さて、簡略化された、ということはもともと複雑なものがあったわけで、その元になった字体のことを、「繁体字」といいます。「繁」は、「繁雑」などの熟語からわかるように、ややこしい、という意味で、「簡」の対になる漢字です。つまり、「繁体字」はあくまで、「簡体字」と対になる概念なのです。一般的には、台湾や、返還前の香港など、『簡化字総表』の影響力の及ばない場所で用いられている字体のことを、「繁体字」と呼ぶことが多いようです。
一方、「正字」というのは、もちろん「正しい漢字」のことです。しかし、Q0073でも触れたように、「正字」という概念は時代や場所によって変化する可能性があります。そこで、「繁体字」と「正字」の関係も、時代や場所によって異なることになります。つまり、『簡化字総表』の影響が及ぶ範囲では、「簡体字」が「正しい漢字」ですから、「繁体字」は「正字」ではありえません。しかし、この表とは関係のない日本人から見ると、むしろ「繁体字」の方が「正字」のように見えるのです。

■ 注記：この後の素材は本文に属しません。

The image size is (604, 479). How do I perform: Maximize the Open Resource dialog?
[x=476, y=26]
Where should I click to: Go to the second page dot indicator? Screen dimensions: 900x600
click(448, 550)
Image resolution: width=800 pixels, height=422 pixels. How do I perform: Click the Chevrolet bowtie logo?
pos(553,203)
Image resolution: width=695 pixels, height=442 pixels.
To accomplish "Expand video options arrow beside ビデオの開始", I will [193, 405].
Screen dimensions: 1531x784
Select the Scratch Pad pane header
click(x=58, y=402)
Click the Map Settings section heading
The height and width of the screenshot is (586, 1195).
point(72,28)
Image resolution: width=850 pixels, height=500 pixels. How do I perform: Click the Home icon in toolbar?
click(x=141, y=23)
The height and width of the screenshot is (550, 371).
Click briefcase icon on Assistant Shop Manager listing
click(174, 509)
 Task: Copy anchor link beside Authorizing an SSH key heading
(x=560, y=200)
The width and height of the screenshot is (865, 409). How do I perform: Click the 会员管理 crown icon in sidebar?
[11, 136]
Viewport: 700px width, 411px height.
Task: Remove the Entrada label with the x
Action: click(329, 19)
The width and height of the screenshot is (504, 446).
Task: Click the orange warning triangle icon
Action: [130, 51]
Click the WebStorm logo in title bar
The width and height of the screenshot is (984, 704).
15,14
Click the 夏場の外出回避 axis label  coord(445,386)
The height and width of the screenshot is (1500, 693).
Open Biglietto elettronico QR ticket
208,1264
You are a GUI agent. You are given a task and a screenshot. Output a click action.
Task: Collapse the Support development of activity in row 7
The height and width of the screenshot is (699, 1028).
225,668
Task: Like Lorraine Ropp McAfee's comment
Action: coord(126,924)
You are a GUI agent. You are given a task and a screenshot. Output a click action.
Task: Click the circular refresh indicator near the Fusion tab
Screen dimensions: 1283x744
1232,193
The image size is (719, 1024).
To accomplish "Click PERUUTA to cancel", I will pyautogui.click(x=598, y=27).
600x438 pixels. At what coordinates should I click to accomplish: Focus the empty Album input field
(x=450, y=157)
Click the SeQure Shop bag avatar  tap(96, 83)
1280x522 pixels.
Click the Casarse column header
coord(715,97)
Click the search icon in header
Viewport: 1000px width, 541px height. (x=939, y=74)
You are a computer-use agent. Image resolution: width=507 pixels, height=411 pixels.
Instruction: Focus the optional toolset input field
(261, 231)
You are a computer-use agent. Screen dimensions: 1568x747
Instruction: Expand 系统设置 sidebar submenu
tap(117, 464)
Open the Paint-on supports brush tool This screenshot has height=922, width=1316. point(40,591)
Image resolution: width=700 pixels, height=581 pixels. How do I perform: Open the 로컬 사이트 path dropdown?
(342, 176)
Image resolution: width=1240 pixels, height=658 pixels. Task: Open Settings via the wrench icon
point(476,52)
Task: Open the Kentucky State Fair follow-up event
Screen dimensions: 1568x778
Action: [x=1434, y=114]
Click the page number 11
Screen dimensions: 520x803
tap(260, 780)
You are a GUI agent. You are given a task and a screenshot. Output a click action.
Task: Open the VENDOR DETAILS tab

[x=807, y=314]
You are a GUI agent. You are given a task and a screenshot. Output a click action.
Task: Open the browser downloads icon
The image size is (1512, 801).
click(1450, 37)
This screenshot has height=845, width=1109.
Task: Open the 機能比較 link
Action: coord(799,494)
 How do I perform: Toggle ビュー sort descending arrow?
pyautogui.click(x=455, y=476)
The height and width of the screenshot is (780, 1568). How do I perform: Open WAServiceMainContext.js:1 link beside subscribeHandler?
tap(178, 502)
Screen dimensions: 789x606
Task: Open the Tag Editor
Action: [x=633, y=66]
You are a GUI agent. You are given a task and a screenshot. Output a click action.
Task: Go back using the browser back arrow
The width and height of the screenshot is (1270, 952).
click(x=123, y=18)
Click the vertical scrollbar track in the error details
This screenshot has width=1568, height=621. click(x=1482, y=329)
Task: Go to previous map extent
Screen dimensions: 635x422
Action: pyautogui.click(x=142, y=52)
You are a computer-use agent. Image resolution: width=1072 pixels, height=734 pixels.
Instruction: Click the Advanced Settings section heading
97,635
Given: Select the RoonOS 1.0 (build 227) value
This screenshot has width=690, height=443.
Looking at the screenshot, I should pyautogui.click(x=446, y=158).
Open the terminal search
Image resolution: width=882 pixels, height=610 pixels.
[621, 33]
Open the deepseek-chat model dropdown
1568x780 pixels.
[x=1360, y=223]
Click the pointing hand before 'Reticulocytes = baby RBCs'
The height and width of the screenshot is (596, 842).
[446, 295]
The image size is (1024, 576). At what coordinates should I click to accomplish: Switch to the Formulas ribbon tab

日本人から見た場合に限っても、問題は簡単ではありません。たとえば日本で「正しい漢字」として用いられている「鑑」という字は、「簡体字」では図のようになります。ところが、これに対応する「繁体字」は明らかに「鑒」ですから、日本人にとっての「正字」とは違うのです。
このような状況ですので、「繁体字」は「簡体字」の対の概念、「正字」はある時代や地域で「正しい」とされる漢字、というふうに全く別物として理解しておくのがよいと思います。